__Problems to solve__.
a) Translate this sentence from the article on California workers' comp rates into Spanish: "The new benchmark rate, which insurers use as a guidepost to price their policies, will take effect on July 1."
b) According to the article on California workers' comp rates, how many cumulative injury claims per 100 indemnity claims did San Diego have in 2016?

__Source passage__.
================================
THANKS TO the reforms enacted in 2014, California Insurance Commissioner Dave Jones has ordered a 10.3% average mid-year decrease to the state’s benchmark workers’ comp rates.
The new benchmark rate, which insurers use as a guidepost to price their policies, will take effect on July 1.
The benchmark is essentially the base rates that cover expected costs of claims and claims-adjusting expenses across all worker class codes.
Insurers can price their policies as they wish, so there is no guarantee that any particular employers will see rate cuts. When pricing your policy, your insurer will take into account your claims history, your industry and your geographic location, among other factors.
Why are rates falling?
The benchmark rate is falling due to the effects of SB 863, which took effect in 2014. The Workers’ Compensation Insurance Rating Bureau said in its rate filing that besides increasing permanent and temporary disability payments to injured workers, the law has reduced claims costs by:
- Significantly reducing the number of spinal surgeries.
- Reducing bureaucratic tie-ups, leading to increases in claim settlement rates. At the 48-month mark, 77.1% of claims had been settled in 2017, up from 71.1% in 2011.
The Rating Bureau says the law has accelerated the rate in which claims have settled as a result of quicker medical-treatment resolution through the use of independent medical review, reduction in the volume of liens and the drop in spinal surgeries.
The higher claims settlement rates have also decreased the cost of adjusting claims.
- Setting requirements for lien filings and simplifying the lien system. Before new rules on liens took effect, in 2016 the Workers’ Compensation Appeals Board was receiving 25,500 liens a month. After the rules took effect, lien filings had fallen 40% to a monthly average of 15,500 as of March 2017.
Also, a new Medical Treatment Utilization Schedule drug formulary, which took effect Jan. 1, 2018, is expected to reduce costs as well.
The black marks
The one area of concern is cumulative injury claims, which continue to grow in numbers mostly in the Los Angeles area and San Diego. The ratio of cumulative injury claims in the LA area had grown to 15.5 claims per 100 indemnity claims in 2016, up from 8.7 in 2011.
In San Diego, they accounted for 11.2 claims per 100 indemnity claims in 2016, up from 6.6 claims in 2011.
In addition, the average cost of medical treatment is also on the way up, but at a relatively low rate of 3% a year.
================================
__Given records__.

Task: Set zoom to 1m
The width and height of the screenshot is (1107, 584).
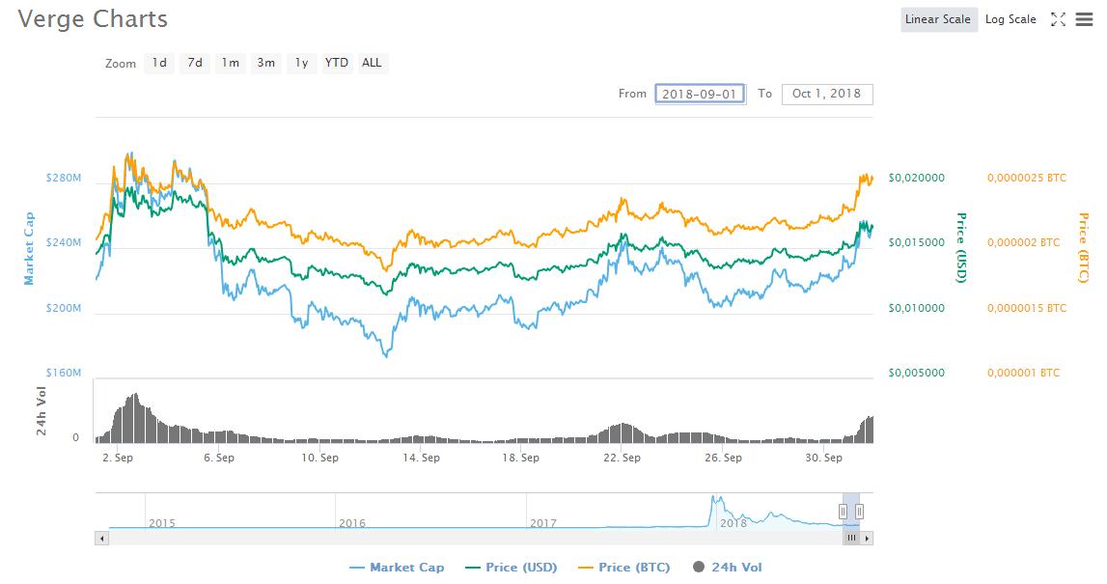Action: click(230, 63)
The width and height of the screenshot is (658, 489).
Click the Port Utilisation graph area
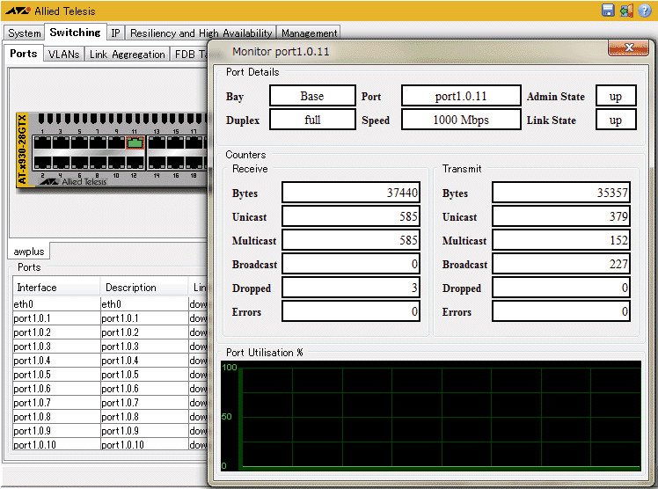click(430, 415)

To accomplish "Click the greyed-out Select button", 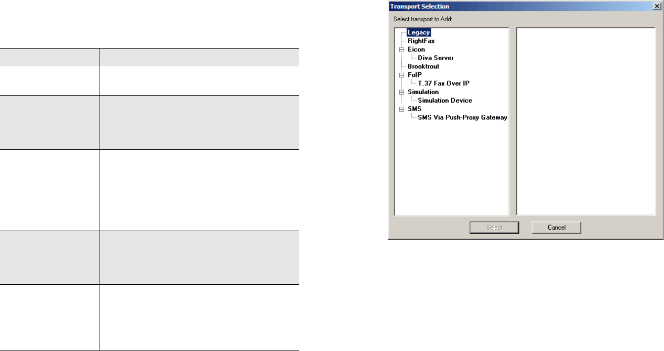I will point(494,228).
================================
__Solutions per task__.
a) La nueva tarifa de referencia, que las aseguradoras utilizan como guía para fijar el precio de sus pólizas, entrará en vigor el 1 de julio.

b) San Diego had 11.2 cumulative injury claims per 100 indemnity claims in 2016.